[Collected data entries]

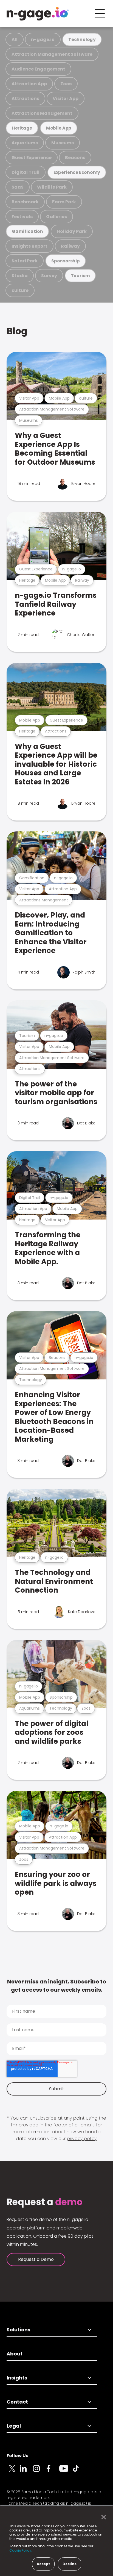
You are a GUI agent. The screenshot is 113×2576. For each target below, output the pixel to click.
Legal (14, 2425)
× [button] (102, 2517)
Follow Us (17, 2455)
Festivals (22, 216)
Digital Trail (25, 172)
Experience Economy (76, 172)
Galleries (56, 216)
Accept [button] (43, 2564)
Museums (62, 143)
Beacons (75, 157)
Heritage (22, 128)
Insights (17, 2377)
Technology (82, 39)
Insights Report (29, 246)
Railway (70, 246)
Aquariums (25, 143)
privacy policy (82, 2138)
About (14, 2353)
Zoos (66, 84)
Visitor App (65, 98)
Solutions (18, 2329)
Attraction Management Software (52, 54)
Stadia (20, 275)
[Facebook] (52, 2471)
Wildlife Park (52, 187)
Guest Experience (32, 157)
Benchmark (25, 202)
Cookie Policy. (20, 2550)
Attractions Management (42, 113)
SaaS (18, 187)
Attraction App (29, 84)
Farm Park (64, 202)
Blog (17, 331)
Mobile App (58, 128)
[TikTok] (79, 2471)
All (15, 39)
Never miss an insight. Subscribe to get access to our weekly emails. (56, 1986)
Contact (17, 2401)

:: EXERCISE BRIEF ::
Faithful copy, images left out: write out every line of data.

:: COMPLETED EXERCISE ::
You are a GUI agent. The screenshot is 113×2576. For each target below, output the pixel to click.
Legal (14, 2425)
× [button] (102, 2517)
Follow Us (17, 2455)
Festivals (22, 216)
Digital Trail (25, 172)
Experience Economy (76, 172)
Galleries (56, 216)
Accept [button] (43, 2564)
Museums (62, 143)
Beacons (75, 157)
Heritage (22, 128)
Insights (17, 2377)
Technology (82, 39)
Insights Report (29, 246)
Railway (70, 246)
Aquariums (25, 143)
privacy policy (82, 2138)
About (14, 2353)
Zoos (66, 84)
Visitor App (65, 98)
Solutions (18, 2329)
Attraction Management Software (52, 54)
Stadia (20, 275)
[Facebook] (52, 2471)
Wildlife Park (52, 187)
Guest Experience (32, 157)
Benchmark (25, 202)
Cookie Policy. (20, 2550)
Attractions Management (42, 113)
SaaS (18, 187)
Attraction App (29, 84)
Farm Park (64, 202)
Blog (17, 331)
Mobile App (58, 128)
[TikTok] (79, 2471)
All (15, 39)
Never miss an insight. Subscribe to get access to our weekly emails. (56, 1986)
Contact (17, 2401)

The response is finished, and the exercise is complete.